─── Available records
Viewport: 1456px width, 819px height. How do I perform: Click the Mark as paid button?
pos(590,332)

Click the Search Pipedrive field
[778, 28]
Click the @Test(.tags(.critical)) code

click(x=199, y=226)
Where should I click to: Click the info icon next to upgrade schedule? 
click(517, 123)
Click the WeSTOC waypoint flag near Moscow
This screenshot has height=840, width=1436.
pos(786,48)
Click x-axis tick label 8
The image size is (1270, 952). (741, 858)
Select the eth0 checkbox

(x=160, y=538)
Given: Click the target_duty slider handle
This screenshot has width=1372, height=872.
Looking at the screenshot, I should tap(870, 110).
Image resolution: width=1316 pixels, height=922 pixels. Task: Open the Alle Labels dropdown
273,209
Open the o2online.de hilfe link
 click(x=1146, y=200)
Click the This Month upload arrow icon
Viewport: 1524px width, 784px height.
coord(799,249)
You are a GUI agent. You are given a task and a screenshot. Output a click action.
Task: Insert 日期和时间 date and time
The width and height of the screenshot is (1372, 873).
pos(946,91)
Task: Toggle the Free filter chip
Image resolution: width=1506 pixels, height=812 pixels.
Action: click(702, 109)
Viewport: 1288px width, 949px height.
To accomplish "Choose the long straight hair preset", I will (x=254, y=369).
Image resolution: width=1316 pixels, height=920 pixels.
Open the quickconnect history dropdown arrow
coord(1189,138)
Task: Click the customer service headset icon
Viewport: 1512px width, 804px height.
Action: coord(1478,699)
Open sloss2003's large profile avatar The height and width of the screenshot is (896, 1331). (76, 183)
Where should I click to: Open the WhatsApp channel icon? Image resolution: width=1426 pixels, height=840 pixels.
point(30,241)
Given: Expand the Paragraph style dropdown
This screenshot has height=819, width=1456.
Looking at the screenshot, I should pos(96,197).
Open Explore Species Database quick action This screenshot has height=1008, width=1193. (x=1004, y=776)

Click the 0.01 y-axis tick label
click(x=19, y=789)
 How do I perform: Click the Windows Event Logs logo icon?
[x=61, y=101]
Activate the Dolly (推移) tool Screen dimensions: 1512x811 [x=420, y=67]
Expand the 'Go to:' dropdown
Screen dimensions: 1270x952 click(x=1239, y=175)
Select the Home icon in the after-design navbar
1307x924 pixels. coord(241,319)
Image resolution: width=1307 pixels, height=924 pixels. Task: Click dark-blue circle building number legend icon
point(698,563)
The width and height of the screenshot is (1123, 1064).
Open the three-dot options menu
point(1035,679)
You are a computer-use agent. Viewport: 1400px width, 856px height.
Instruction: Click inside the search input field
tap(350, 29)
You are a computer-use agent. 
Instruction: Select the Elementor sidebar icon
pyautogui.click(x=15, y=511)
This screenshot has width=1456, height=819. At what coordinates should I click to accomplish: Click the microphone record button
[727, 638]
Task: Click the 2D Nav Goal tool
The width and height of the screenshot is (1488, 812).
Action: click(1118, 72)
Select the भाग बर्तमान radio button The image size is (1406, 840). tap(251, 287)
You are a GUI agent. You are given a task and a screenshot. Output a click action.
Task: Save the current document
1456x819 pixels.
──────
§ Assignment: Whenever a line above contains "computer", copy that line.

§ Answer:
You are a computer-use agent. Viewport: 1400px width, 856px height.
You are a computer-use agent. 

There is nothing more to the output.